REQUIREMENTS:
Copy the listing below line for line, keeping every character as it appears.

____ EXCERPTED DATA

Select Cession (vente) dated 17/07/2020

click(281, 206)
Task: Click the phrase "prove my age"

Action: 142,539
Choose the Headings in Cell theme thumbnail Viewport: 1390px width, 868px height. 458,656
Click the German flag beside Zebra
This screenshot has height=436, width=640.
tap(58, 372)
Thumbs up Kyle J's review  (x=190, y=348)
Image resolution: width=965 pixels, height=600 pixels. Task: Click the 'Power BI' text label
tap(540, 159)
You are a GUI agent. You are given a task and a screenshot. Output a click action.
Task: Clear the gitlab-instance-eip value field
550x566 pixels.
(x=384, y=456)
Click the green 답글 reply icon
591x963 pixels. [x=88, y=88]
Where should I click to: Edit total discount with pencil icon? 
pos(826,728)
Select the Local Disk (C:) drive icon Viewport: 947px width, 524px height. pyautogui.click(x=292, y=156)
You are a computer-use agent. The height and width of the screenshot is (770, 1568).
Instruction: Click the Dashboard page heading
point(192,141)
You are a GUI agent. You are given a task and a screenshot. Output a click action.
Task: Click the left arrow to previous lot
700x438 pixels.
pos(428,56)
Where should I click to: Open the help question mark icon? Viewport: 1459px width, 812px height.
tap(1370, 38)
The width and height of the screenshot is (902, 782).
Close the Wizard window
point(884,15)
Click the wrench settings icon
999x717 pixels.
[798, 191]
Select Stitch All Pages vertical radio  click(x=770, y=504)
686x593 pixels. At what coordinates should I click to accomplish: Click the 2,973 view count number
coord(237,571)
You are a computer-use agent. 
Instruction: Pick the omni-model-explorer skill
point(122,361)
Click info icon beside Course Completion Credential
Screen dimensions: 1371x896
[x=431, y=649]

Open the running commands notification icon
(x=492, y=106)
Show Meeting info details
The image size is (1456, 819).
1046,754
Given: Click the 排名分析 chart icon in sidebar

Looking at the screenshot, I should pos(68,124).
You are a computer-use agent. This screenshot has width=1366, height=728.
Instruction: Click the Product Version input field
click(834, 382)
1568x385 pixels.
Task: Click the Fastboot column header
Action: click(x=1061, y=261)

________

RESULT FOR THIS TASK:
Select Cession (vente) dated 17/07/2020

click(281, 206)
Task: Click the phrase "prove my age"

Action: 142,539
Choose the Headings in Cell theme thumbnail Viewport: 1390px width, 868px height. 458,656
Click the German flag beside Zebra
This screenshot has height=436, width=640.
tap(58, 372)
Thumbs up Kyle J's review  (x=190, y=348)
Image resolution: width=965 pixels, height=600 pixels. Task: Click the 'Power BI' text label
tap(540, 159)
You are a GUI agent. You are given a task and a screenshot. Output a click action.
Task: Clear the gitlab-instance-eip value field
550x566 pixels.
(x=384, y=456)
Click the green 답글 reply icon
591x963 pixels. [x=88, y=88]
Where should I click to: Edit total discount with pencil icon? 
pos(826,728)
Select the Local Disk (C:) drive icon Viewport: 947px width, 524px height. pyautogui.click(x=292, y=156)
You are a computer-use agent. The height and width of the screenshot is (770, 1568).
Instruction: Click the Dashboard page heading
point(192,141)
You are a GUI agent. You are given a task and a screenshot. Output a click action.
Task: Click the left arrow to previous lot
700x438 pixels.
pos(428,56)
Where should I click to: Open the help question mark icon? Viewport: 1459px width, 812px height.
tap(1370, 38)
The width and height of the screenshot is (902, 782).
Close the Wizard window
point(884,15)
Click the wrench settings icon
999x717 pixels.
[798, 191]
Select Stitch All Pages vertical radio  click(x=770, y=504)
686x593 pixels. At what coordinates should I click to accomplish: Click the 2,973 view count number
coord(237,571)
You are a computer-use agent. 
Instruction: Pick the omni-model-explorer skill
point(122,361)
Click info icon beside Course Completion Credential
Screen dimensions: 1371x896
[x=431, y=649]

Open the running commands notification icon
(x=492, y=106)
Show Meeting info details
The image size is (1456, 819).
1046,754
Given: Click the 排名分析 chart icon in sidebar

Looking at the screenshot, I should pos(68,124).
You are a computer-use agent. This screenshot has width=1366, height=728.
Instruction: Click the Product Version input field
click(834, 382)
1568x385 pixels.
Task: Click the Fastboot column header
Action: click(x=1061, y=261)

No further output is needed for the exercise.